**Directions for this task**. When a line in the records includes the string "below", it goes into the tally; report that tally alone.

═════ Records provided ═════

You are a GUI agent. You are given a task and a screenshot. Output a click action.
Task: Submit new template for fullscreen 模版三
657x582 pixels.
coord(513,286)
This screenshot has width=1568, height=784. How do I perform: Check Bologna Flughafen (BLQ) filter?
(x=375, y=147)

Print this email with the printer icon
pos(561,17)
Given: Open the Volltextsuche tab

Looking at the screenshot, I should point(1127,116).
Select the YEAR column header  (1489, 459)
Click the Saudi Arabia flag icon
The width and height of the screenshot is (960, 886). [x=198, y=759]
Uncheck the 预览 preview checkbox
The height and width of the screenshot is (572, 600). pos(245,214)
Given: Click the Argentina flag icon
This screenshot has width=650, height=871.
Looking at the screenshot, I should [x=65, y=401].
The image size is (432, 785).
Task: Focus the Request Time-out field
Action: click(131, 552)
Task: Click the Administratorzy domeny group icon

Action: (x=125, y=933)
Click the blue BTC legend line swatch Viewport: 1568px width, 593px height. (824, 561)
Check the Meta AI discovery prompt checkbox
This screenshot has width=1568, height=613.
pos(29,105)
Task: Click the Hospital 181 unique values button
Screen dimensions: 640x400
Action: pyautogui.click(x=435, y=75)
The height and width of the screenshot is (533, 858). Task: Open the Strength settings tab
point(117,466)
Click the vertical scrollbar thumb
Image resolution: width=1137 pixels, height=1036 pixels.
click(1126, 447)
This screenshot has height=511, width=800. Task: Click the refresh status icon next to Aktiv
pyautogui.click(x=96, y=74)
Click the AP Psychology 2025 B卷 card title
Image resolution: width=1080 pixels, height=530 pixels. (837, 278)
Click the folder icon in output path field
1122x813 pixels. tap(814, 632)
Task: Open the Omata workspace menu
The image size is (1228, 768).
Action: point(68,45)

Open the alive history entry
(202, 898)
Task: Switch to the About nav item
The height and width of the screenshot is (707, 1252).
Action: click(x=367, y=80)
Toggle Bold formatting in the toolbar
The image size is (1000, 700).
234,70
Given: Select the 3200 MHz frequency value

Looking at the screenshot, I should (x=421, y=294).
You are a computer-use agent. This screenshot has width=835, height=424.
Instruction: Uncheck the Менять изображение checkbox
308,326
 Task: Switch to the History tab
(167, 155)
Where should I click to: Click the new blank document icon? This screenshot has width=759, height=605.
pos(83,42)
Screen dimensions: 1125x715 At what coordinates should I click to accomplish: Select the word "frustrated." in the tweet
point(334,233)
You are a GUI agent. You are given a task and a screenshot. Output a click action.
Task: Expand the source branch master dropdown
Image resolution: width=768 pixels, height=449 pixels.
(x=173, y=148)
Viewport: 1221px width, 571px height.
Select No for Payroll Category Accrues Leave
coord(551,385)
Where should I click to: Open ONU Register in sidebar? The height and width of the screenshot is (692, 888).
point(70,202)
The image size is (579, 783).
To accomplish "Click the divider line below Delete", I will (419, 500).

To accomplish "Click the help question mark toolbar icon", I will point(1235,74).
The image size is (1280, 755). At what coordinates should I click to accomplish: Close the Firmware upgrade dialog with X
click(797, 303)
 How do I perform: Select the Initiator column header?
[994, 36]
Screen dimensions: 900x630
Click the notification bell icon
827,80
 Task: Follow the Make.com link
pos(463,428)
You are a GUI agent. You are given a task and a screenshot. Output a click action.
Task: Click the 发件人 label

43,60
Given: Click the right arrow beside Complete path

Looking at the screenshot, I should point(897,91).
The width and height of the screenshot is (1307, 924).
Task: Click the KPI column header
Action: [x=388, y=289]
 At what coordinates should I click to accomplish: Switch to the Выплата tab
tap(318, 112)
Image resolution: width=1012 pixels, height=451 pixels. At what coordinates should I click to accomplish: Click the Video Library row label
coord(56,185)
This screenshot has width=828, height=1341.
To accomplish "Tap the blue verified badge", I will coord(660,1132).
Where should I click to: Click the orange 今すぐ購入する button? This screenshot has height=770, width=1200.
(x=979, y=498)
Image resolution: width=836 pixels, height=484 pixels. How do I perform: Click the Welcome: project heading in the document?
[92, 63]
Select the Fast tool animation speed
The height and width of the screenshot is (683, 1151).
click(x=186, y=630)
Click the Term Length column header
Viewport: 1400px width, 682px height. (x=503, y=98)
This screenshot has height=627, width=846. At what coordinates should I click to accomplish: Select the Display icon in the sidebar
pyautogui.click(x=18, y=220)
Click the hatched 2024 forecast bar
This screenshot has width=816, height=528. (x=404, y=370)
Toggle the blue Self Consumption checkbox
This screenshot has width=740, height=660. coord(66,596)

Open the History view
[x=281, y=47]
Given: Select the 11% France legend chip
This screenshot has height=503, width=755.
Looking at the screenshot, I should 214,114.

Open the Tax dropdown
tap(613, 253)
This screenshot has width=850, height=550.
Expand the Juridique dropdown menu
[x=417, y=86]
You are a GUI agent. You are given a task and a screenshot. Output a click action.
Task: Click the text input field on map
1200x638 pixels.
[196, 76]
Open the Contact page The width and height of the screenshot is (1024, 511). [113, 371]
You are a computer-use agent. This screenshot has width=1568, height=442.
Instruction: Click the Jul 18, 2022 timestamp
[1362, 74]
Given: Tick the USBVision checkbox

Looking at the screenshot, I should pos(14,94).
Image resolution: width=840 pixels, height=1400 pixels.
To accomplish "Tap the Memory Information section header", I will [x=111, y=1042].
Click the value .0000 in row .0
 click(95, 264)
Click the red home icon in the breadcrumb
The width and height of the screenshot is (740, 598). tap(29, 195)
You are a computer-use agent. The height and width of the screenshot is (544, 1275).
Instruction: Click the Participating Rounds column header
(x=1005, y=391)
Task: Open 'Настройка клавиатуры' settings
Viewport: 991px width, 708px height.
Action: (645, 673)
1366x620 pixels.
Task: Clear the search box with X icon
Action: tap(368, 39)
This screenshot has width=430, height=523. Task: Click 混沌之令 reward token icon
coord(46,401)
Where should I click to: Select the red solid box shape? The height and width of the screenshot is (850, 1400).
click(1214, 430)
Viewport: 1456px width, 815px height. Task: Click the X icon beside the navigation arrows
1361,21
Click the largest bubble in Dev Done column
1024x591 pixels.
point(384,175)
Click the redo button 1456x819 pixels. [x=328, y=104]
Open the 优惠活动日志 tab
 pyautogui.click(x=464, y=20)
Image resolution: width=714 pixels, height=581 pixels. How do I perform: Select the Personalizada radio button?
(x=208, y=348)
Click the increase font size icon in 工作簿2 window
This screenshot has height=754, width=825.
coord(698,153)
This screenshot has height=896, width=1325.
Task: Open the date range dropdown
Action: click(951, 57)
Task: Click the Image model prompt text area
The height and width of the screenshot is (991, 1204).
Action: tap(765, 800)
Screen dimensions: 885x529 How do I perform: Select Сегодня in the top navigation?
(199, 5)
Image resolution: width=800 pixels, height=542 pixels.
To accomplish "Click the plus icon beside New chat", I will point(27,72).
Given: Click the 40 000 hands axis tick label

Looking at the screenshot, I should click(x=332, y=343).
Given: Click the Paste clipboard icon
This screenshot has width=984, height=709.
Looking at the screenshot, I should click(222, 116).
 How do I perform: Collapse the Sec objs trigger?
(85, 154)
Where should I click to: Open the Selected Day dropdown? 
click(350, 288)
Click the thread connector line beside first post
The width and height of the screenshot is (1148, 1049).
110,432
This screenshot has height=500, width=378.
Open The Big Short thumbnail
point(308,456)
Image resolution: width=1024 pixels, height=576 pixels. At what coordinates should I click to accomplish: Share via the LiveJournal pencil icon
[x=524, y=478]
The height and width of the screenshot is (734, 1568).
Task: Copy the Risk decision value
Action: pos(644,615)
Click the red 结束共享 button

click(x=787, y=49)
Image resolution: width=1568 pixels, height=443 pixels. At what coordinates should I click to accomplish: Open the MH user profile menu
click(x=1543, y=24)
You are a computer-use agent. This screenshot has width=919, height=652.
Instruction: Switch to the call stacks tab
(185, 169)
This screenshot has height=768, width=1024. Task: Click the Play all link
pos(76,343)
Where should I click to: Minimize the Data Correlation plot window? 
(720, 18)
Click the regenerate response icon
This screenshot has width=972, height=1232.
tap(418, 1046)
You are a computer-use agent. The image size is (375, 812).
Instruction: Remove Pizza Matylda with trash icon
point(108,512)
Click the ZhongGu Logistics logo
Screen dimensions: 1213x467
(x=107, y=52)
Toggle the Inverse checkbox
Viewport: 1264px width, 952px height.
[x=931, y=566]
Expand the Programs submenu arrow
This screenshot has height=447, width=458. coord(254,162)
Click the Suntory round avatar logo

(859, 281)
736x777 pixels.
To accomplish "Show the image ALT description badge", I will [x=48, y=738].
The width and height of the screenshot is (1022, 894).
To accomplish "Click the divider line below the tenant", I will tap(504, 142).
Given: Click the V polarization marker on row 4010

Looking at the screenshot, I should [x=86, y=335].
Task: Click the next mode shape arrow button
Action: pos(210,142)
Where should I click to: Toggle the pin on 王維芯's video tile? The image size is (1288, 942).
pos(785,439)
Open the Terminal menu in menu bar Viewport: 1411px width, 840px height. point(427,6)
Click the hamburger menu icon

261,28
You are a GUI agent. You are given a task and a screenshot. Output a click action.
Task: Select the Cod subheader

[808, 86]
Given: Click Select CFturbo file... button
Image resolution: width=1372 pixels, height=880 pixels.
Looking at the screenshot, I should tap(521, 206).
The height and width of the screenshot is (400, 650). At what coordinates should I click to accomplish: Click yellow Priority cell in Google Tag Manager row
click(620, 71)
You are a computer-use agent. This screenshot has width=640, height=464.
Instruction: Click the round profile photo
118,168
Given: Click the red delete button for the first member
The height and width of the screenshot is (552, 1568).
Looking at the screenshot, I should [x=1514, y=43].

═════

**Exercise output**. 2